Мне позвонили из Союза писателей, секретарша сказала, что пришли какие-то немцы, которые хотели встретиться с кем-нибудь из руководства. Но, поскольку никого из руководителей Союза нет, они просят о встрече с Быковым. Что было делать? Оставил свои дела, положил в кейс бутылку коньяку и поехал на улицу Фрунзе.

В вестибюле меня ожидала довольно большая группа немцев (человек 12). Я сразу повел их в конференцзал. Один из них, который более или менее сносно говорил по-русски, объяснил, что мои собеседники – священники и прихожане[361] немецкой евангелической церкви, что они представляют Aktion Sühnezeichen – организацию, которая заботится о жертвах нацизма во всем мире, в том числе и в Беларуси. Он сказал также, что в Германии читают мои книги и уважают Быкова, писателя-пацифиста, сторонника дружбы между немецким и белорусским народами. «Что ж, они не ошибаются, – ответил я. – Вражда – это не по мне, я за дружбу со всеми народами, в том числе, конечно же, и с немецким. По этому поводу прошу выпить за белорусским столом по чарочке грузинского коньяку».

* _Раздел данных_:
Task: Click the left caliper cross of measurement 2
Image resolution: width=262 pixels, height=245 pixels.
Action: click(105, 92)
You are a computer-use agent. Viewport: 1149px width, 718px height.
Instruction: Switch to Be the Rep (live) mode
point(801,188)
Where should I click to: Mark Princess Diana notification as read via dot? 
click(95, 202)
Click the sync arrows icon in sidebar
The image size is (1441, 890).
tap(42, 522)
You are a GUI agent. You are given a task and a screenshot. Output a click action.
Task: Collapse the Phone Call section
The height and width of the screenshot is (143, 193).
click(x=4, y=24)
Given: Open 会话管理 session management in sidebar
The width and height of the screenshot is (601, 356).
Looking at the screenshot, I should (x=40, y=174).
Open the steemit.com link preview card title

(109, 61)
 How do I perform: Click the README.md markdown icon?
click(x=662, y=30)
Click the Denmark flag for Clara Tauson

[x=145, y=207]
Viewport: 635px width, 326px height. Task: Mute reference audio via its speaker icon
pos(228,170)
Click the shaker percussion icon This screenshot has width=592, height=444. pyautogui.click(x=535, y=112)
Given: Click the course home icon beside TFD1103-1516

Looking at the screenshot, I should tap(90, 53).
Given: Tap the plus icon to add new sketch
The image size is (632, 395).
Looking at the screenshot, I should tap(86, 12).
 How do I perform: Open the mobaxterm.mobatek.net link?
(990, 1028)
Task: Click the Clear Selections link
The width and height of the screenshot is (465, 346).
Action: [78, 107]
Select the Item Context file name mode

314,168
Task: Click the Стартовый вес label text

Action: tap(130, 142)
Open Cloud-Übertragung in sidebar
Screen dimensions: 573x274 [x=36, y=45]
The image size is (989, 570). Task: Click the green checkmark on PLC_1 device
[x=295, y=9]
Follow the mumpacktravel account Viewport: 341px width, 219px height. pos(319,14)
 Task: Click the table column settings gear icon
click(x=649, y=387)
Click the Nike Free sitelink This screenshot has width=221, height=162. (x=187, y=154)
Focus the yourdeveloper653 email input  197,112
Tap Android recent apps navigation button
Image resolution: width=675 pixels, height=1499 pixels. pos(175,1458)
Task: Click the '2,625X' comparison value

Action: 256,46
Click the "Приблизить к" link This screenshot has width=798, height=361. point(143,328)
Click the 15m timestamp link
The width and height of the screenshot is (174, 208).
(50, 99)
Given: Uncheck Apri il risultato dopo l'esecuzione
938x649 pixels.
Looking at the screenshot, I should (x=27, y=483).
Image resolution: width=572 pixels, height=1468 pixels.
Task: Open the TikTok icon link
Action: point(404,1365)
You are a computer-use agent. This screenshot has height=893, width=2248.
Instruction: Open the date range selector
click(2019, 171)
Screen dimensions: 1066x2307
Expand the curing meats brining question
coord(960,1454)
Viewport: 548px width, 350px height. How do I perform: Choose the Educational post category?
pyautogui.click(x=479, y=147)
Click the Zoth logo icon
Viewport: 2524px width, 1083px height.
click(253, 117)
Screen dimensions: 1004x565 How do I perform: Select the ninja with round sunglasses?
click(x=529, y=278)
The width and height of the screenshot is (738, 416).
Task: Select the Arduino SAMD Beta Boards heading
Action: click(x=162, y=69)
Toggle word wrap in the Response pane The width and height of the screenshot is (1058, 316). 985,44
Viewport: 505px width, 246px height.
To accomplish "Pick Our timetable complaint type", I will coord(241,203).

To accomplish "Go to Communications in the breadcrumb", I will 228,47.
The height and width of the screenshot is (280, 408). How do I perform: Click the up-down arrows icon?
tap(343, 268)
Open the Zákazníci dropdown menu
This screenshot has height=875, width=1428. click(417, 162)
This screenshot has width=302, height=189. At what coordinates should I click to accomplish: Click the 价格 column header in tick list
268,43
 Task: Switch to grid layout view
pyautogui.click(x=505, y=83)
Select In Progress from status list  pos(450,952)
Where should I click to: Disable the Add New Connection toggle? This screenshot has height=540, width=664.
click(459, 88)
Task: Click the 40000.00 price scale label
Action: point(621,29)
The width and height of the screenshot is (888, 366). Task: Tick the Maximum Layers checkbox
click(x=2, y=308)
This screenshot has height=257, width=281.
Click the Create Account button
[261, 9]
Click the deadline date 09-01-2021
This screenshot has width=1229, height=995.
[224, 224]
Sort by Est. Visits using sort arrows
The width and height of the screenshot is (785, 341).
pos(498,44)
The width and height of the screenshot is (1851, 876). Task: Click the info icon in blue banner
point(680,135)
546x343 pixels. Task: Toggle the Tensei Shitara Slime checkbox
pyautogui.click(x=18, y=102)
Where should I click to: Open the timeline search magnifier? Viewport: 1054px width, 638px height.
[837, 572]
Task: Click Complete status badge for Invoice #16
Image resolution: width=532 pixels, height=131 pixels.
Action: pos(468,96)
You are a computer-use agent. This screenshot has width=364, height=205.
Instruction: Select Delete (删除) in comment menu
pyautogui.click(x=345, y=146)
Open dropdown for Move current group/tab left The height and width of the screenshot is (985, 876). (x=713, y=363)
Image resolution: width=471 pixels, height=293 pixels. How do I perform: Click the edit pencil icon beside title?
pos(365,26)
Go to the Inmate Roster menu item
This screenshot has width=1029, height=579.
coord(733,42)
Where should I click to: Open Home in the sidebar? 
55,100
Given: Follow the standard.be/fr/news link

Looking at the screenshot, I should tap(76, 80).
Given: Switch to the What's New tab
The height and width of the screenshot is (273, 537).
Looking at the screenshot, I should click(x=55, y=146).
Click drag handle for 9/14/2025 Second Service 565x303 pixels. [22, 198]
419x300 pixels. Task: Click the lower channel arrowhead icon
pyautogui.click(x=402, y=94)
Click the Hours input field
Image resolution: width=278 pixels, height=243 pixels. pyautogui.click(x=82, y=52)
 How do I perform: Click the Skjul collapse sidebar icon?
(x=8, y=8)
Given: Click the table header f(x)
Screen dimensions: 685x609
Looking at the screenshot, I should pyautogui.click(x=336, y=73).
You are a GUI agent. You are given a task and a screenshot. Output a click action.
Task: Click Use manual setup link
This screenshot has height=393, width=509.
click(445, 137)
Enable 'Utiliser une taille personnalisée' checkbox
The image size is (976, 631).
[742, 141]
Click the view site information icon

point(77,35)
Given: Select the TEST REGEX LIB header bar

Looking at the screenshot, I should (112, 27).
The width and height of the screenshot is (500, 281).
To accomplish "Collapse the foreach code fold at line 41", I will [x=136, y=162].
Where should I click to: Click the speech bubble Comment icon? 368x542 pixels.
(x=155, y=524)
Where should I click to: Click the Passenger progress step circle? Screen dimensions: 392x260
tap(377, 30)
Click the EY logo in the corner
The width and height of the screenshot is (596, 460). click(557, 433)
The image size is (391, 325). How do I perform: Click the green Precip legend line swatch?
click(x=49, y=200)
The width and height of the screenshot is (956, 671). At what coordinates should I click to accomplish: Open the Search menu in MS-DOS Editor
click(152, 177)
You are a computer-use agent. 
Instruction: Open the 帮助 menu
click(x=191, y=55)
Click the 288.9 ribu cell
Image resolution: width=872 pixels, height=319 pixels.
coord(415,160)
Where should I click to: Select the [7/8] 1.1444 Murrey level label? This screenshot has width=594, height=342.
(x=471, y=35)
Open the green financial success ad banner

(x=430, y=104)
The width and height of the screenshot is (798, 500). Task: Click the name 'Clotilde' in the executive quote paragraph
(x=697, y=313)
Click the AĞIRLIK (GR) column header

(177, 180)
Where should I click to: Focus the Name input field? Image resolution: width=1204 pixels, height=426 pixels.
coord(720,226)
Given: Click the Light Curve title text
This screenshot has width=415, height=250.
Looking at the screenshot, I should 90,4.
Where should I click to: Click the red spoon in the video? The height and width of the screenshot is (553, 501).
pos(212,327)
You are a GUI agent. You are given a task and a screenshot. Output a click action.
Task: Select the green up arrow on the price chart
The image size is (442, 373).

* _Задания_:
**A)** Выпишите из отрывка о встрече с немецкими гостями все упомянутые в нём географические названия, включая название улицы.
**B)** Продолжите отрывок о встрече с немецкими гостями, начав сразу после его последней фразы.

* _Ответы к заданиям_:
**A)** улица Фрунзе, Беларусь, Германия

**B)**
Так началось мое знакомство с немецкой пацифистской организацией, которое счастливо продолжается и по сегодняшний день.

Разные люди были в той первой группе – священники и студенты, два-три ветерана минувшей войны. Один с протезом вместо правой руки. Он рассказал, как в 43-м году лежал в госпитале в Минске, и там ему ампутировали руку. У другого ветерана был церковный приход в Кройцберге – одном из районов Западного Берлина. Поэт Кристоф Хойбнер, молодой, чернявый, больше похожий на итальянца, чем на немца, занимался административными вопросами в этой самой Акции. Все члены группы по-настоящему заинтересовали меня, я почувствовал, что они совсем не похожи на тех фашистов, которые были памятны с войны. И чувство это не обмануло меня.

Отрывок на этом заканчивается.